What the task asks:
Copy every line below precisely, leaving nothing out.

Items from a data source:

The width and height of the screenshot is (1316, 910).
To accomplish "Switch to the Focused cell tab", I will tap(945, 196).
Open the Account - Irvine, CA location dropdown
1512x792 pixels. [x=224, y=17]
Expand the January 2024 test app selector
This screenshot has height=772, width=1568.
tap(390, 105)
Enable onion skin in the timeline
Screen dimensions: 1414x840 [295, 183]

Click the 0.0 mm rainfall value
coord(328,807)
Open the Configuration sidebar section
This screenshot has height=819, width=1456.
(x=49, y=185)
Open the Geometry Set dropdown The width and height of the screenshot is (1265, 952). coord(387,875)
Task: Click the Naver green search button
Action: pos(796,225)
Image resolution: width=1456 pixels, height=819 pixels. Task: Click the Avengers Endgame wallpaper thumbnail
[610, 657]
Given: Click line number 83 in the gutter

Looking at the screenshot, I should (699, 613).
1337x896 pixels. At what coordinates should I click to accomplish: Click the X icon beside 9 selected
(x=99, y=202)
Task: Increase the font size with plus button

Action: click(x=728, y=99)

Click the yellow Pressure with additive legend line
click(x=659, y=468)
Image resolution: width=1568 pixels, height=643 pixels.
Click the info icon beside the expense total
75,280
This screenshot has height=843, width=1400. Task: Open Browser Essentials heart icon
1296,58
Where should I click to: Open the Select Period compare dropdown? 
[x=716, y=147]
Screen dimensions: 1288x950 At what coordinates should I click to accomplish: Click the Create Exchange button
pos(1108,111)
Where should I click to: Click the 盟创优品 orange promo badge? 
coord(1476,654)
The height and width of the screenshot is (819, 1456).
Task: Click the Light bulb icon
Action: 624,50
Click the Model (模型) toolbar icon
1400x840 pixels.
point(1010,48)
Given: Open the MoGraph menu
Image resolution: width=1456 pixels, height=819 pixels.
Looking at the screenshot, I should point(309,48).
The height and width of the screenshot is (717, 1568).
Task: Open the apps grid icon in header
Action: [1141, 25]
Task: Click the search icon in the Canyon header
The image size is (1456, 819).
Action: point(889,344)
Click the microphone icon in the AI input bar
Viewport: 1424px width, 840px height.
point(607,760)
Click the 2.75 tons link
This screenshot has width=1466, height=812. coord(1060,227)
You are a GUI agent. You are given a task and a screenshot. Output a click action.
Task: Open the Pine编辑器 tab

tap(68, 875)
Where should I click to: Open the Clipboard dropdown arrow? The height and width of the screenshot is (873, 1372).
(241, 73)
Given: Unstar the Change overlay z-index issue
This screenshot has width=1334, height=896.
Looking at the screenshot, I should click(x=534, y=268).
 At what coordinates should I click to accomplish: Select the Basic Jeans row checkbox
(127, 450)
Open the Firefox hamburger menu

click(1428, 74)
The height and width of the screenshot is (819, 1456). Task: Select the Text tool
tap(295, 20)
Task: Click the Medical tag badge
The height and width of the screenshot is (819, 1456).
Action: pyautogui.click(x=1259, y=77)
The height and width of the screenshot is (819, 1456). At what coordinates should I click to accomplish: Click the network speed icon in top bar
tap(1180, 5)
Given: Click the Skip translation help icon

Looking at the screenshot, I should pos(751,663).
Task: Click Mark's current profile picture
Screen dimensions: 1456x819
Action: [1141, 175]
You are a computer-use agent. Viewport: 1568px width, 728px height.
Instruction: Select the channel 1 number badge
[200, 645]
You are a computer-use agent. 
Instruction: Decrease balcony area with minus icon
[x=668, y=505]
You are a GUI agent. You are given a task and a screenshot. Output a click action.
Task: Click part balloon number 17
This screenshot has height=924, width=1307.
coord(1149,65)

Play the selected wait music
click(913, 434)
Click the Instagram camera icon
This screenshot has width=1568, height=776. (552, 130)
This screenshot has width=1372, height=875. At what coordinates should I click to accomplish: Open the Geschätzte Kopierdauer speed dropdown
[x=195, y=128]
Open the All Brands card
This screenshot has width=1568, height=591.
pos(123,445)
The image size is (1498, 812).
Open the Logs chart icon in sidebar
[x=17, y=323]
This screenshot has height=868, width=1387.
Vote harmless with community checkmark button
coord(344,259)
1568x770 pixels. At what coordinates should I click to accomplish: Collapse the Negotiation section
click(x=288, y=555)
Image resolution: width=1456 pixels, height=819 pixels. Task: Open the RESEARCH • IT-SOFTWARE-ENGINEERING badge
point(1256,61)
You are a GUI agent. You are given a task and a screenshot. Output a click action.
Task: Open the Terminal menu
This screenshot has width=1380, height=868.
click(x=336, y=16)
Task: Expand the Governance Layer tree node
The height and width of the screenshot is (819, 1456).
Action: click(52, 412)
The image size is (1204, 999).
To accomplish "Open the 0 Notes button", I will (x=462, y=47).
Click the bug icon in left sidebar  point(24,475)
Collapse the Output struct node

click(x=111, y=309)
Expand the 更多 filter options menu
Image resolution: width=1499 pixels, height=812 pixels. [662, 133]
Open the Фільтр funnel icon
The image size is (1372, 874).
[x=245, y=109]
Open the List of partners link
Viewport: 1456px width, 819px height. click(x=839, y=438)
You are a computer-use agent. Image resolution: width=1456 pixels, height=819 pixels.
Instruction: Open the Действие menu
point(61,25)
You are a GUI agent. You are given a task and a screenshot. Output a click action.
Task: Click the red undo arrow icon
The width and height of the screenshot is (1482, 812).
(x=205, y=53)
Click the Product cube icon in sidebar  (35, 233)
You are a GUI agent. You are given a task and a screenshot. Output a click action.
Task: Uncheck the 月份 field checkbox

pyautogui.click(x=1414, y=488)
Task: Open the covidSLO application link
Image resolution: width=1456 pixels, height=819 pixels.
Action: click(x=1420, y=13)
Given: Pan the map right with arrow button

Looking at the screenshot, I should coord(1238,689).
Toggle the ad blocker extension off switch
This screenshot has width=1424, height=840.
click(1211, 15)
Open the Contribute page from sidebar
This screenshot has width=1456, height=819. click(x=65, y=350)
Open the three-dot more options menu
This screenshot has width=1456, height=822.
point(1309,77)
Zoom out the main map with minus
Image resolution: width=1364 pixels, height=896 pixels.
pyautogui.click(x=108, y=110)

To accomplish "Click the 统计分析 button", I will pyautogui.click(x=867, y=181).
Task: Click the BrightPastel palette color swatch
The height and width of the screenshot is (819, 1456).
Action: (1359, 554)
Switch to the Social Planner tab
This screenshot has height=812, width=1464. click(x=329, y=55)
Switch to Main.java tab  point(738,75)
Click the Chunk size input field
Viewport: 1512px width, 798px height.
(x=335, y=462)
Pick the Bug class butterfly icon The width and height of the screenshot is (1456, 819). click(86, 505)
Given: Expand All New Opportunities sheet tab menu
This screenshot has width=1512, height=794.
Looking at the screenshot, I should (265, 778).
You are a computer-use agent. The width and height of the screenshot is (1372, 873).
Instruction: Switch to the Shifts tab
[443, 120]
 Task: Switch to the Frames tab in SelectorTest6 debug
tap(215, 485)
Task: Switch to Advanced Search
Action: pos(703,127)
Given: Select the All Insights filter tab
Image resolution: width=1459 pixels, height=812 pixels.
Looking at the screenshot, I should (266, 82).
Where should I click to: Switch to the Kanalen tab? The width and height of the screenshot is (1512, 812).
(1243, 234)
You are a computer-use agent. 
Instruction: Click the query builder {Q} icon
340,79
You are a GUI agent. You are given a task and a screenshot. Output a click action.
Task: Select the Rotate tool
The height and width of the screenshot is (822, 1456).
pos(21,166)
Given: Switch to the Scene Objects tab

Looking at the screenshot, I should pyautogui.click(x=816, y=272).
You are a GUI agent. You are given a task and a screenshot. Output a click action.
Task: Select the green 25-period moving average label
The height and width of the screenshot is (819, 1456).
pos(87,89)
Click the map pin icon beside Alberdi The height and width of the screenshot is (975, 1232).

Response for this exercise:
The width and height of the screenshot is (1316, 910).
To accomplish "Switch to the Focused cell tab", I will tap(945, 196).
Open the Account - Irvine, CA location dropdown
1512x792 pixels. [x=224, y=17]
Expand the January 2024 test app selector
This screenshot has height=772, width=1568.
tap(390, 105)
Enable onion skin in the timeline
Screen dimensions: 1414x840 [295, 183]

Click the 0.0 mm rainfall value
coord(328,807)
Open the Configuration sidebar section
This screenshot has height=819, width=1456.
(x=49, y=185)
Open the Geometry Set dropdown The width and height of the screenshot is (1265, 952). coord(387,875)
Task: Click the Naver green search button
Action: pos(796,225)
Image resolution: width=1456 pixels, height=819 pixels. Task: Click the Avengers Endgame wallpaper thumbnail
[610, 657]
Given: Click line number 83 in the gutter

Looking at the screenshot, I should (699, 613).
1337x896 pixels. At what coordinates should I click to accomplish: Click the X icon beside 9 selected
(x=99, y=202)
Task: Increase the font size with plus button

Action: click(x=728, y=99)

Click the yellow Pressure with additive legend line
click(x=659, y=468)
Image resolution: width=1568 pixels, height=643 pixels.
Click the info icon beside the expense total
75,280
This screenshot has height=843, width=1400. Task: Open Browser Essentials heart icon
1296,58
Where should I click to: Open the Select Period compare dropdown? 
[x=716, y=147]
Screen dimensions: 1288x950 At what coordinates should I click to accomplish: Click the Create Exchange button
pos(1108,111)
Where should I click to: Click the 盟创优品 orange promo badge? 
coord(1476,654)
The height and width of the screenshot is (819, 1456).
Task: Click the Light bulb icon
Action: 624,50
Click the Model (模型) toolbar icon
1400x840 pixels.
point(1010,48)
Given: Open the MoGraph menu
Image resolution: width=1456 pixels, height=819 pixels.
Looking at the screenshot, I should point(309,48).
The height and width of the screenshot is (717, 1568).
Task: Open the apps grid icon in header
Action: [1141, 25]
Task: Click the search icon in the Canyon header
The image size is (1456, 819).
Action: point(889,344)
Click the microphone icon in the AI input bar
Viewport: 1424px width, 840px height.
point(607,760)
Click the 2.75 tons link
This screenshot has width=1466, height=812. coord(1060,227)
You are a GUI agent. You are given a task and a screenshot. Output a click action.
Task: Open the Pine编辑器 tab

tap(68, 875)
Where should I click to: Open the Clipboard dropdown arrow? The height and width of the screenshot is (873, 1372).
(241, 73)
Given: Unstar the Change overlay z-index issue
This screenshot has width=1334, height=896.
Looking at the screenshot, I should click(x=534, y=268).
 At what coordinates should I click to accomplish: Select the Basic Jeans row checkbox
(127, 450)
Open the Firefox hamburger menu

click(1428, 74)
The height and width of the screenshot is (819, 1456). Task: Select the Text tool
tap(295, 20)
Task: Click the Medical tag badge
The height and width of the screenshot is (819, 1456).
Action: pyautogui.click(x=1259, y=77)
The height and width of the screenshot is (819, 1456). At what coordinates should I click to accomplish: Click the network speed icon in top bar
tap(1180, 5)
Given: Click the Skip translation help icon

Looking at the screenshot, I should pos(751,663).
Task: Click Mark's current profile picture
Screen dimensions: 1456x819
Action: [1141, 175]
You are a computer-use agent. Viewport: 1568px width, 728px height.
Instruction: Select the channel 1 number badge
[200, 645]
You are a computer-use agent. 
Instruction: Decrease balcony area with minus icon
[x=668, y=505]
You are a GUI agent. You are given a task and a screenshot. Output a click action.
Task: Click part balloon number 17
This screenshot has height=924, width=1307.
coord(1149,65)

Play the selected wait music
click(913, 434)
Click the Instagram camera icon
This screenshot has width=1568, height=776. (552, 130)
This screenshot has width=1372, height=875. At what coordinates should I click to accomplish: Open the Geschätzte Kopierdauer speed dropdown
[x=195, y=128]
Open the All Brands card
This screenshot has width=1568, height=591.
pos(123,445)
The image size is (1498, 812).
Open the Logs chart icon in sidebar
[x=17, y=323]
This screenshot has height=868, width=1387.
Vote harmless with community checkmark button
coord(344,259)
1568x770 pixels. At what coordinates should I click to accomplish: Collapse the Negotiation section
click(x=288, y=555)
Image resolution: width=1456 pixels, height=819 pixels. Task: Open the RESEARCH • IT-SOFTWARE-ENGINEERING badge
point(1256,61)
You are a GUI agent. You are given a task and a screenshot. Output a click action.
Task: Open the Terminal menu
This screenshot has width=1380, height=868.
click(x=336, y=16)
Task: Expand the Governance Layer tree node
The height and width of the screenshot is (819, 1456).
Action: click(52, 412)
The image size is (1204, 999).
To accomplish "Open the 0 Notes button", I will (x=462, y=47).
Click the bug icon in left sidebar  point(24,475)
Collapse the Output struct node

click(x=111, y=309)
Expand the 更多 filter options menu
Image resolution: width=1499 pixels, height=812 pixels. [662, 133]
Open the Фільтр funnel icon
The image size is (1372, 874).
[x=245, y=109]
Open the List of partners link
Viewport: 1456px width, 819px height. click(x=839, y=438)
You are a computer-use agent. Image resolution: width=1456 pixels, height=819 pixels.
Instruction: Open the Действие menu
point(61,25)
You are a GUI agent. You are given a task and a screenshot. Output a click action.
Task: Click the red undo arrow icon
The width and height of the screenshot is (1482, 812).
(x=205, y=53)
Click the Product cube icon in sidebar  (35, 233)
You are a GUI agent. You are given a task and a screenshot. Output a click action.
Task: Uncheck the 月份 field checkbox

pyautogui.click(x=1414, y=488)
Task: Open the covidSLO application link
Image resolution: width=1456 pixels, height=819 pixels.
Action: click(x=1420, y=13)
Given: Pan the map right with arrow button

Looking at the screenshot, I should coord(1238,689).
Toggle the ad blocker extension off switch
This screenshot has width=1424, height=840.
click(1211, 15)
Open the Contribute page from sidebar
This screenshot has width=1456, height=819. click(x=65, y=350)
Open the three-dot more options menu
This screenshot has width=1456, height=822.
point(1309,77)
Zoom out the main map with minus
Image resolution: width=1364 pixels, height=896 pixels.
pyautogui.click(x=108, y=110)

To accomplish "Click the 统计分析 button", I will pyautogui.click(x=867, y=181).
Task: Click the BrightPastel palette color swatch
The height and width of the screenshot is (819, 1456).
Action: (1359, 554)
Switch to the Social Planner tab
This screenshot has height=812, width=1464. click(x=329, y=55)
Switch to Main.java tab  point(738,75)
Click the Chunk size input field
Viewport: 1512px width, 798px height.
(x=335, y=462)
Pick the Bug class butterfly icon The width and height of the screenshot is (1456, 819). click(86, 505)
Given: Expand All New Opportunities sheet tab menu
This screenshot has width=1512, height=794.
Looking at the screenshot, I should (265, 778).
You are a computer-use agent. The width and height of the screenshot is (1372, 873).
Instruction: Switch to the Shifts tab
[443, 120]
 Task: Switch to the Frames tab in SelectorTest6 debug
tap(215, 485)
Task: Switch to Advanced Search
Action: pos(703,127)
Given: Select the All Insights filter tab
Image resolution: width=1459 pixels, height=812 pixels.
Looking at the screenshot, I should (266, 82).
Where should I click to: Switch to the Kanalen tab? The width and height of the screenshot is (1512, 812).
(1243, 234)
You are a computer-use agent. 
Instruction: Click the query builder {Q} icon
340,79
You are a GUI agent. You are given a task and a screenshot. Output a click action.
Task: Select the Rotate tool
The height and width of the screenshot is (822, 1456).
pos(21,166)
Given: Switch to the Scene Objects tab

Looking at the screenshot, I should pyautogui.click(x=816, y=272).
You are a GUI agent. You are given a task and a screenshot. Output a click action.
Task: Select the green 25-period moving average label
The height and width of the screenshot is (819, 1456).
pos(87,89)
Click the map pin icon beside Alberdi The height and width of the screenshot is (975, 1232).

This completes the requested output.